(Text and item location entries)
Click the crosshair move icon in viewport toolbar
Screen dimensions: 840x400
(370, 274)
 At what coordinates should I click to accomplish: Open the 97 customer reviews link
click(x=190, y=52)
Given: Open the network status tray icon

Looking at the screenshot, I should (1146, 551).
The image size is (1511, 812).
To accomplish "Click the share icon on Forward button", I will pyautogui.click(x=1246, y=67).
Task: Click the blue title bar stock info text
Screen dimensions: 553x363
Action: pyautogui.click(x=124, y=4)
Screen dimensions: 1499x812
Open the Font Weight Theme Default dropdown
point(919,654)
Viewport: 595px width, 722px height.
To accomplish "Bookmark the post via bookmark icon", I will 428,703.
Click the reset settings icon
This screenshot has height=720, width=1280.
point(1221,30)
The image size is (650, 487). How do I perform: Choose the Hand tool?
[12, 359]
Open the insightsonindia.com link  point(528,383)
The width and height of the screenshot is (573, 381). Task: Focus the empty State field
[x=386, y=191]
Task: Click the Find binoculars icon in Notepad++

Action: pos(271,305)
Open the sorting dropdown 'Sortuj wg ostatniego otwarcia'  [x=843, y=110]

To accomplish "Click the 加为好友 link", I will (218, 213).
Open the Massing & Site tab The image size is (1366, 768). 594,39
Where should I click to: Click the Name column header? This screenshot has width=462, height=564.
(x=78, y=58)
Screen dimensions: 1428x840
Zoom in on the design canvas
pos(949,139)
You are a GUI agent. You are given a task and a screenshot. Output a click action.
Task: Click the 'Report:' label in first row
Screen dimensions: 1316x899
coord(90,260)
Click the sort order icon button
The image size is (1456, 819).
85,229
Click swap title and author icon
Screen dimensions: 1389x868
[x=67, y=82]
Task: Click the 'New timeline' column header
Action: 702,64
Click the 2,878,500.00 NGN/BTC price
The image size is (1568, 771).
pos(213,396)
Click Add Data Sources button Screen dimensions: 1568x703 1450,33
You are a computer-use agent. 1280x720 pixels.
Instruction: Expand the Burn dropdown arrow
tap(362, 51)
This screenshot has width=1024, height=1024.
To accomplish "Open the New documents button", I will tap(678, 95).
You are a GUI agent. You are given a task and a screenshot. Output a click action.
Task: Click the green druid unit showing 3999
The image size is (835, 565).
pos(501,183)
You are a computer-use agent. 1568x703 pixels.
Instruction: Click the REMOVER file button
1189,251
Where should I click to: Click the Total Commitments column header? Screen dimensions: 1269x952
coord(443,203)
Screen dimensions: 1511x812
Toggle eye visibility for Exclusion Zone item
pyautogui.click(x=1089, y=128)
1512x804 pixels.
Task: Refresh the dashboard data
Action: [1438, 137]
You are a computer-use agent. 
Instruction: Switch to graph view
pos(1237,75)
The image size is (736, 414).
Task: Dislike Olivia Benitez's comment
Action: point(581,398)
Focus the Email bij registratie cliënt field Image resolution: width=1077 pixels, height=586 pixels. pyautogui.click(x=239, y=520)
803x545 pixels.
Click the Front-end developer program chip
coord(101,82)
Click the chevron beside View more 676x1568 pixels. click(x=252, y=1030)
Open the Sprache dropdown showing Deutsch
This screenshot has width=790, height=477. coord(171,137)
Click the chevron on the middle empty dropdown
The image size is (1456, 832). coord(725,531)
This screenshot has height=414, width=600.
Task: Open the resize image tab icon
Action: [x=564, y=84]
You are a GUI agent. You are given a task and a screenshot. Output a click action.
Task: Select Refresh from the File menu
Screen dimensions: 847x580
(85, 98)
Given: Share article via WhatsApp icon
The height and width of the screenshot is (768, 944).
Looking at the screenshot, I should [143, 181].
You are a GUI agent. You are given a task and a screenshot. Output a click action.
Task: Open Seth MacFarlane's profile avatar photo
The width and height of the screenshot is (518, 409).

▸ **Exercise prompt**: Find every line in the records above that contains the word "pixels", and copy each one. Case counts.

▸ **Correct output**:
You are a computer-use agent. 1280x720 pixels.
You are a computer-use agent. 1568x703 pixels.
1512x804 pixels.
Focus the Email bij registratie cliënt field Image resolution: width=1077 pixels, height=586 pixels. pyautogui.click(x=239, y=520)
803x545 pixels.
Click the chevron beside View more 676x1568 pixels. click(x=252, y=1030)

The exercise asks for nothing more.